● WORK ITEM
Please reproduce the part of the Olympic doping commentary between "You don’t need" and "the Olympic ideals.", inclusive.

● EXCERPT PROVIDED
══════
The swimming world is now playing doping leapfrog throughout those Games. The Canadian relay team is on a long list of unlucky losers. Had China’s violations stuck, the medal table would look very different.

It would also have pushed a Games that was on the edge closer to the drop. Few in Japan were super stoked about the world dropping by en masse during what would become that country’s first mass COVID wave.

The main reason the Tokyo Games happened was that so much money had been spent, much more was still owed, and insurers were not willing to write down 10 or 15 billion.

Picking a fight with China in that precarious moment could not have seemed like a great idea. Even more precarious – the next Games, to be held six months later in Beijing.

As an event, at absolute best, Beijing 2022 was going to be a very expensive bummer (which it absolutely was). That’s the sort of party that’s easy to call off.

You don’t need to be a Reddit obsessive to see what happened here. The Chinese swim team got caught mid-purge, and the people in charge had to prioritize their response.

Priority No. 1 – the Olympic business.

Priority No. 2 – the Olympic ideals.

They picked money over fairness.

It’s easy to lash them now, so plenty of people are. The head of the U.S. Anti-Doping Agency called it “a devastating stab in the back of clean athletes.”

(Is it possible to be undevastatingly stabbed in the back?)

The stickiest criticism involves Russian figure skater Kamila Valieva. She also tested positive for trace amounts of TMZ before an Olympics. She also had one of those ‘maybe the dog gave me steroids’-type excuses.

But since everybody hates Russia, Valieva did not get the benefit of an in-house probe. She was dragged upside-down and backward through the global press and stripped of her medals. There’s your fairness.

It’s fitting that WADA take a reputational beating here. That is its most useful function – to absorb stakeholder rage after another own goal has been scored by the Doping Police.
══════
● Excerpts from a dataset
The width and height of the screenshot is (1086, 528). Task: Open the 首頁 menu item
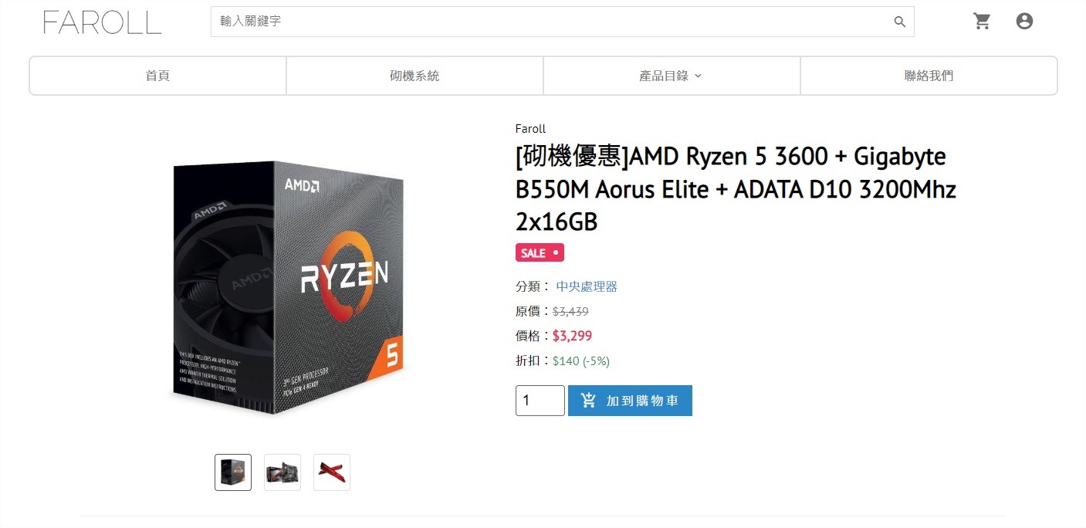click(x=157, y=76)
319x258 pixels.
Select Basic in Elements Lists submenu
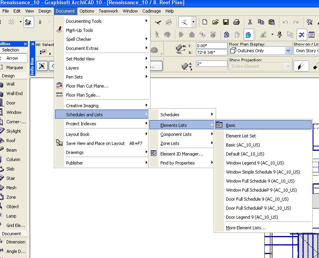click(231, 125)
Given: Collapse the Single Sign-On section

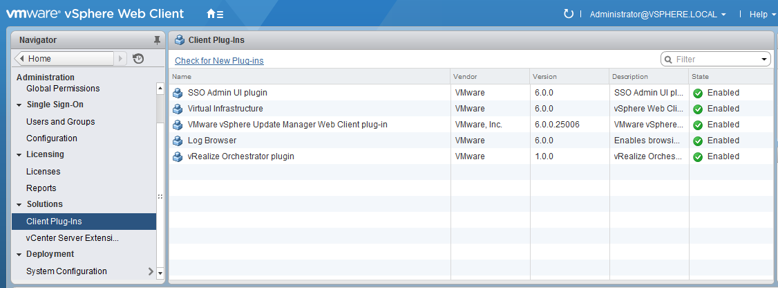Looking at the screenshot, I should coord(19,105).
══════
● EXERCISE ANSWER
You don’t need to be a Reddit obsessive to see what happened here. The Chinese swim team got caught mid-purge, and the people in charge had to prioritize their response.

Priority No. 1 – the Olympic business.

Priority No. 2 – the Olympic ideals.